**** Available records
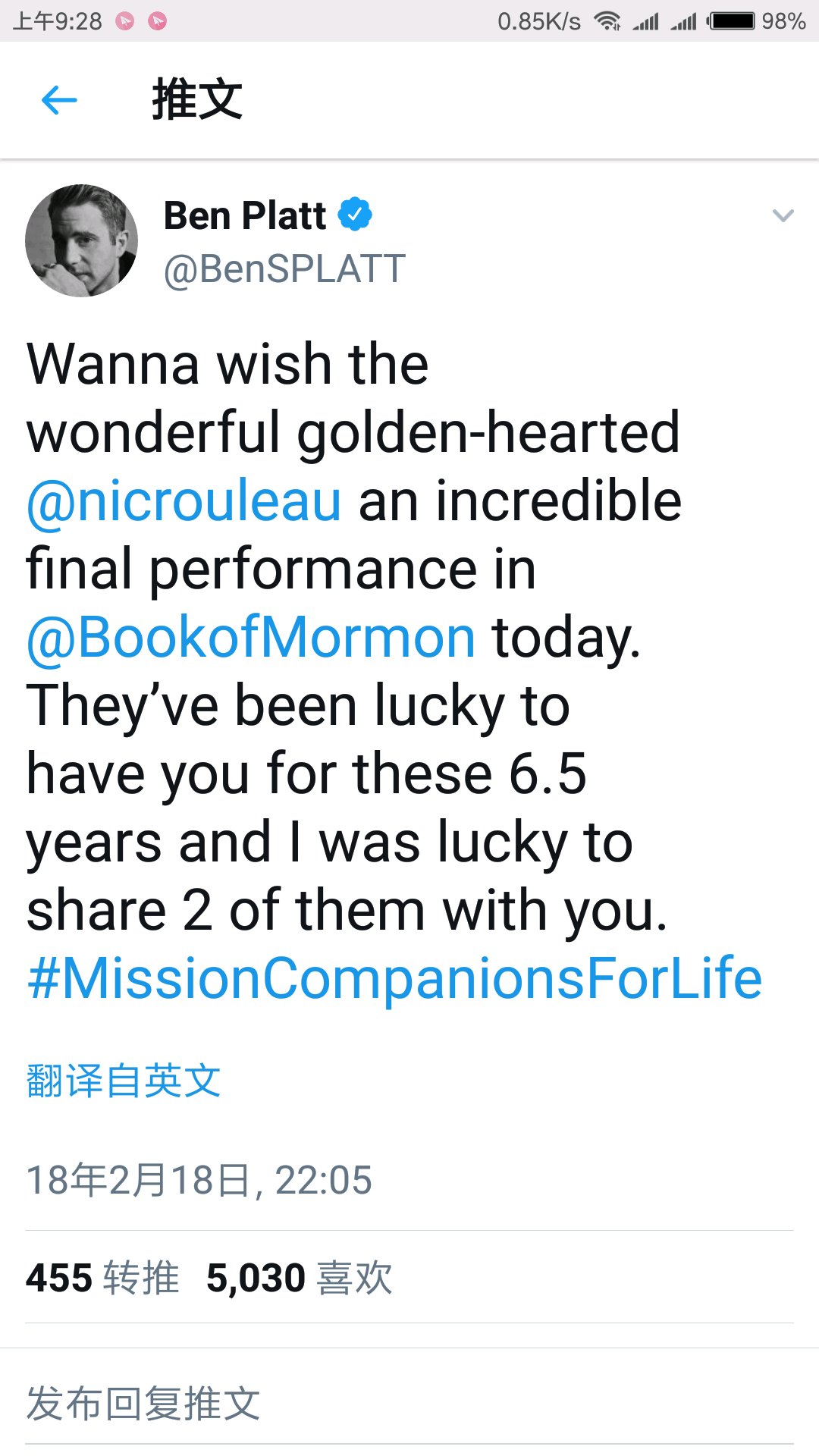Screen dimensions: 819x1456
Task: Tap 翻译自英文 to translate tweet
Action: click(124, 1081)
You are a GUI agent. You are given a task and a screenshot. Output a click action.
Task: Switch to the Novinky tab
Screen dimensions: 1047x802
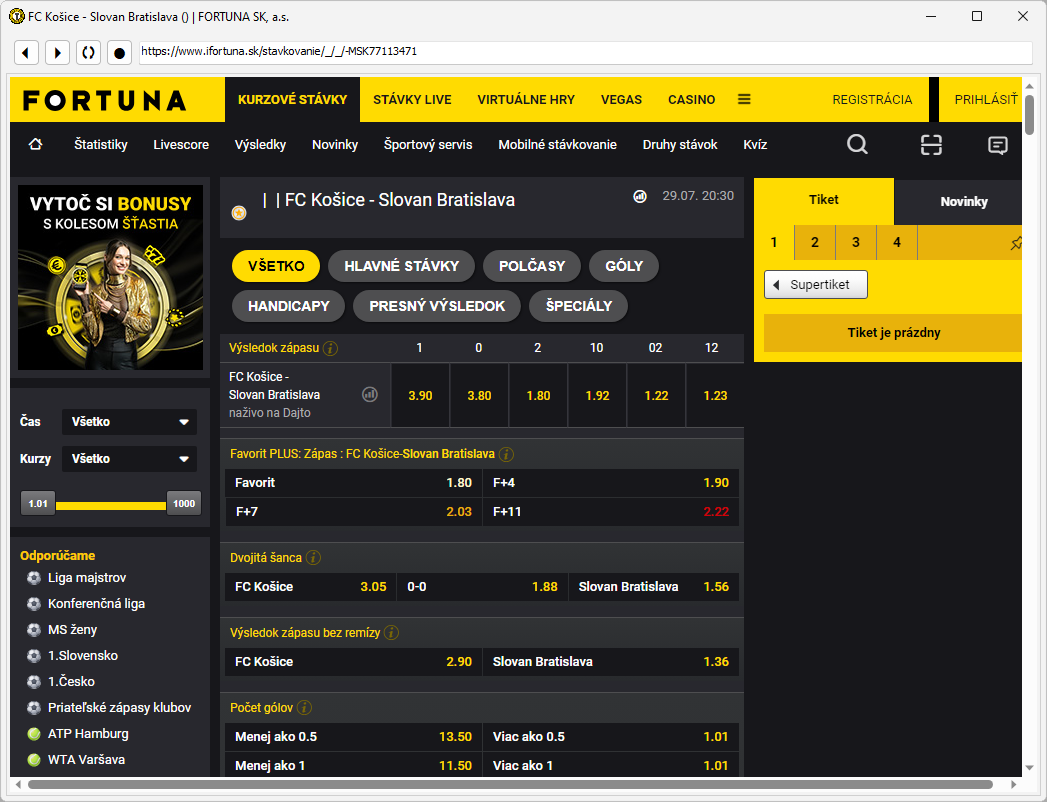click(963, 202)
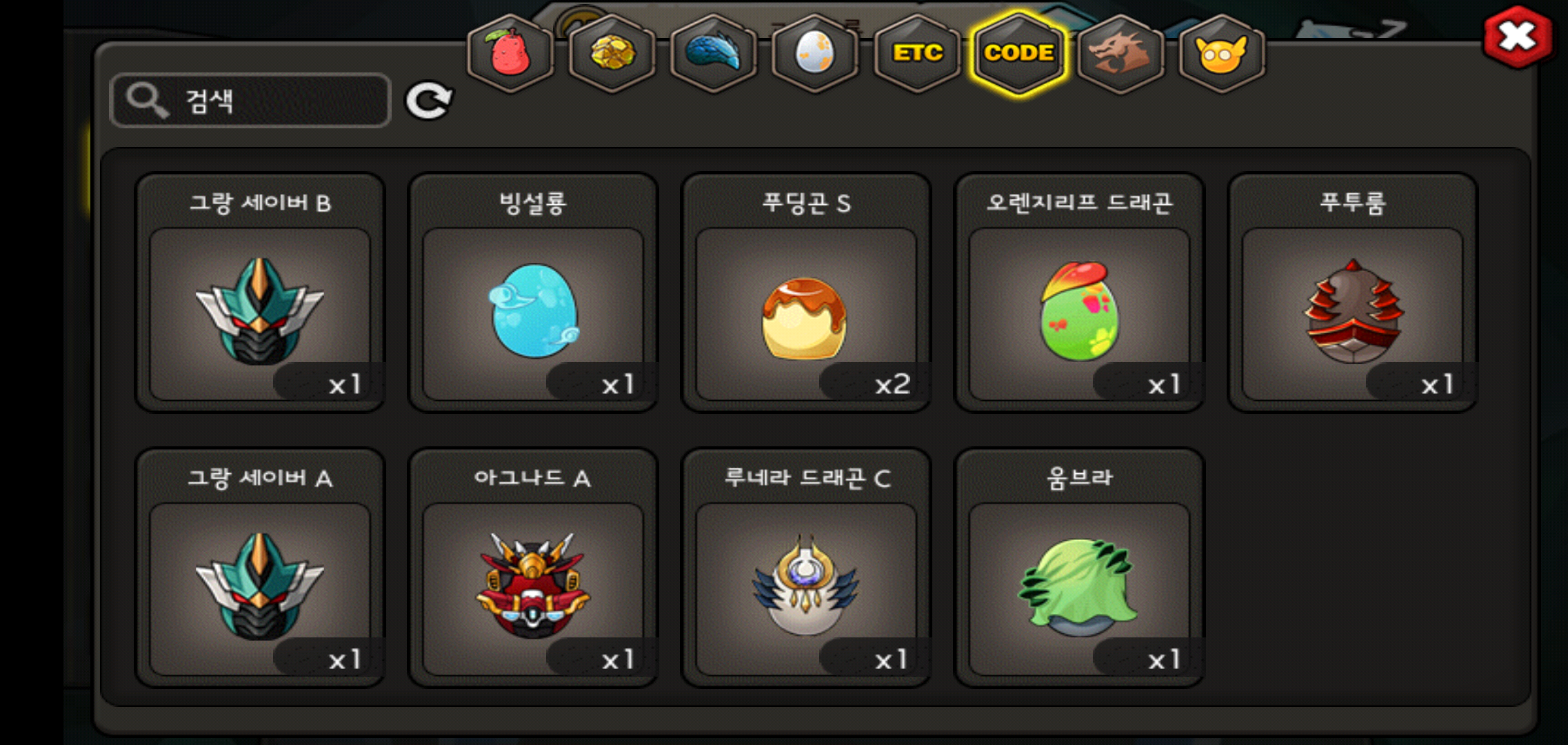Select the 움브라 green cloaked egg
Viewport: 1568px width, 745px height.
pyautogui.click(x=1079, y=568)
********
■ **Task to carry out**
Restate word for word the lines that begin at the one containing "You are a GUI" and end with the final line of the records. Pictures stay out.

■ **Solution to the exercise**
You are a GUI agent. You are given a task and a screenshot. Output a click action.
Task: Switch to the Novinky tab
Screen dimensions: 1047x802
click(963, 202)
Select the 움브라 green cloaked egg
Viewport: 1568px width, 745px height.
pyautogui.click(x=1079, y=568)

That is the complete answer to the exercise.